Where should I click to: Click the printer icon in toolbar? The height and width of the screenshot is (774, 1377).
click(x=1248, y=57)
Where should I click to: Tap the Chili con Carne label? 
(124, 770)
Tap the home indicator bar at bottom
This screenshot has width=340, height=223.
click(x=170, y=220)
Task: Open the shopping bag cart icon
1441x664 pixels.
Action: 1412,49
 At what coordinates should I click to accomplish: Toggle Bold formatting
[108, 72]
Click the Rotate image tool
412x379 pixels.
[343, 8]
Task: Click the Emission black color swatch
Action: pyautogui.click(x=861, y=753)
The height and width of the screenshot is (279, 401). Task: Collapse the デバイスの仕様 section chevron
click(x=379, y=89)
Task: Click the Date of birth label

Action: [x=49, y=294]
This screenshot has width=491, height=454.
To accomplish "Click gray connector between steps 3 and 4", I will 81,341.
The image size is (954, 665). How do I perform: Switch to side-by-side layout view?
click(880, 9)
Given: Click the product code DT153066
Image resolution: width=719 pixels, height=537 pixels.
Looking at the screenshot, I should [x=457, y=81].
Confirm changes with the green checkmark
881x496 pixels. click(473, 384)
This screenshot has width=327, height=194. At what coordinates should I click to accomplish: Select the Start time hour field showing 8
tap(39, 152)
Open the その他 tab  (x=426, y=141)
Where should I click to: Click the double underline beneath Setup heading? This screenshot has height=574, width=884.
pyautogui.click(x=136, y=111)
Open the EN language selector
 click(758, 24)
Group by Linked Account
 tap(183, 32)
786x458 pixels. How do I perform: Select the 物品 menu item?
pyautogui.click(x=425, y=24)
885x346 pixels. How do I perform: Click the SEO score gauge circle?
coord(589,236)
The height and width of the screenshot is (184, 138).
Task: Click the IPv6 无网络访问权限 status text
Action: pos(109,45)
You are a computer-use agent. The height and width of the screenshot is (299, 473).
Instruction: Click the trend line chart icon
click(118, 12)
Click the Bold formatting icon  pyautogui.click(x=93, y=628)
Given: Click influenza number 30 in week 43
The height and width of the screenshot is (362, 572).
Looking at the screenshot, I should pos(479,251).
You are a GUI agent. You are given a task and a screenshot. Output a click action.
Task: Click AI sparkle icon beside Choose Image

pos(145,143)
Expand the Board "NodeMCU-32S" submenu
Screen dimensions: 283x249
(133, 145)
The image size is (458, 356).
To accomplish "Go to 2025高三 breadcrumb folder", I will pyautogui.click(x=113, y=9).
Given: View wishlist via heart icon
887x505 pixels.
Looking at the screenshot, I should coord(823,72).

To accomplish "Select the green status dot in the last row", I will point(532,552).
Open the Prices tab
◆ ◆ ◆ ◆ ◆
__BRIEF__.
What the exercise needs is every record again, word for word.

__RESPONSE TO THIS EXERCISE__.
Where should I click to: Click the printer icon in toolbar? The height and width of the screenshot is (774, 1377).
click(x=1248, y=57)
Where should I click to: Tap the Chili con Carne label? 
(124, 770)
Tap the home indicator bar at bottom
This screenshot has width=340, height=223.
click(x=170, y=220)
Task: Open the shopping bag cart icon
1441x664 pixels.
Action: 1412,49
 At what coordinates should I click to accomplish: Toggle Bold formatting
[108, 72]
Click the Rotate image tool
412x379 pixels.
[343, 8]
Task: Click the Emission black color swatch
Action: pyautogui.click(x=861, y=753)
The height and width of the screenshot is (279, 401). Task: Collapse the デバイスの仕様 section chevron
click(x=379, y=89)
Task: Click the Date of birth label

Action: [x=49, y=294]
This screenshot has width=491, height=454.
To accomplish "Click gray connector between steps 3 and 4", I will 81,341.
The image size is (954, 665). How do I perform: Switch to side-by-side layout view?
click(880, 9)
Given: Click the product code DT153066
Image resolution: width=719 pixels, height=537 pixels.
Looking at the screenshot, I should [x=457, y=81].
Confirm changes with the green checkmark
881x496 pixels. click(473, 384)
This screenshot has width=327, height=194. At what coordinates should I click to accomplish: Select the Start time hour field showing 8
tap(39, 152)
Open the その他 tab  (x=426, y=141)
Where should I click to: Click the double underline beneath Setup heading? This screenshot has height=574, width=884.
pyautogui.click(x=136, y=111)
Open the EN language selector
 click(758, 24)
Group by Linked Account
 tap(183, 32)
786x458 pixels. How do I perform: Select the 物品 menu item?
pyautogui.click(x=425, y=24)
885x346 pixels. How do I perform: Click the SEO score gauge circle?
coord(589,236)
The height and width of the screenshot is (184, 138).
Task: Click the IPv6 无网络访问权限 status text
Action: pos(109,45)
You are a computer-use agent. The height and width of the screenshot is (299, 473).
Instruction: Click the trend line chart icon
click(118, 12)
Click the Bold formatting icon  pyautogui.click(x=93, y=628)
Given: Click influenza number 30 in week 43
The height and width of the screenshot is (362, 572).
Looking at the screenshot, I should pos(479,251).
You are a GUI agent. You are given a task and a screenshot. Output a click action.
Task: Click AI sparkle icon beside Choose Image

pos(145,143)
Expand the Board "NodeMCU-32S" submenu
Screen dimensions: 283x249
(133, 145)
The image size is (458, 356).
To accomplish "Go to 2025高三 breadcrumb folder", I will pyautogui.click(x=113, y=9).
Given: View wishlist via heart icon
887x505 pixels.
Looking at the screenshot, I should coord(823,72).

To accomplish "Select the green status dot in the last row", I will point(532,552).
Open the Prices tab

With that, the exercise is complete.